DOCUMENT PASSAGE -
Health Benefits of Walking
It's convenient. It's free. And it comes with a wealth of benefits. Don't underestimate the power of America's favorite physical activity-walking! All you have to do is lace up and head out the door. No gym or fancy equipment necessary. Witness some of the latest evidence for these benefits of walking.
Must Read: Can Walking Really Help You Lose Weight?
Improve Blood Sugar
A short jaunt around the block after you eat could help keep your blood sugar steady, especially if you have type 2 diabetes, according to research published in the journal Diabetologia. When adults with the condition walked for 10 minutes following every meal, they lowered their blood sugar 12 percent more, on average, than when they took a single 30-minute stroll each day. "Walking uses large muscles in your legs and torso-which require a lot of energy," explains Andrew Reynolds, Ph.D., lead study author and postdoctoral fellow at the University of Otago in New Zealand. "To get that energy, those muscles remove sugar from circulation and your blood sugar goes down." He adds that after-meal walks may also help prevent diabetes in the first place. (Get more lifestyle and diet tips to help lower blood sugar with 12 ways to lower blood sugar.)
Help Your Heart
You don't need crazy-hard cardio to strengthen your heart. A review of data from more than 130,000 women, published in the Journal of the American College of Cardiology, found that those who walked at least 30 minutes a day significantly lowered their risk of heart failure. Other research has found that exercisers-and most of them were walkers-reduced systolic blood pressure (the top number) by an average of nearly 9 mmHg, an improvement similar to that from medication, according to a meta-analysis in the British Journal of Sports Medicine. Getting at least 150 minutes of moderate-intensity exercise, like brisk walking, each week is the benchmark for heart benefits, according to the American Heart Association.

DATA EXCERPTS -

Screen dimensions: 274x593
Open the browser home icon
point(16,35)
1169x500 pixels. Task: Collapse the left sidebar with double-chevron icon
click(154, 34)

EXERCISE REQUIREMENTS -
#1 From the walking article, write out the part that opens with the words containing "Improve Blood Sugar" and closes with "lower blood sugar.)".
#2 List every journal named in the walking article.
#3 According to the walking article, how long did adults with type 2 diabetes walk after every meal in the study?

SOLUTIONS TO EACH TASK -
#1
Improve Blood Sugar
A short jaunt around the block after you eat could help keep your blood sugar steady, especially if you have type 2 diabetes, according to research published in the journal Diabetologia. When adults with the condition walked for 10 minutes following every meal, they lowered their blood sugar 12 percent more, on average, than when they took a single 30-minute stroll each day. "Walking uses large muscles in your legs and torso-which require a lot of energy," explains Andrew Reynolds, Ph.D., lead study author and postdoctoral fellow at the University of Otago in New Zealand. "To get that energy, those muscles remove sugar from circulation and your blood sugar goes down." He adds that after-meal walks may also help prevent diabetes in the first place. (Get more lifestyle and diet tips to help lower blood sugar with 12 ways to lower blood sugar.)

#2
Diabetologia
Journal of the American College of Cardiology
British Journal of Sports Medicine

#3 10 minutes.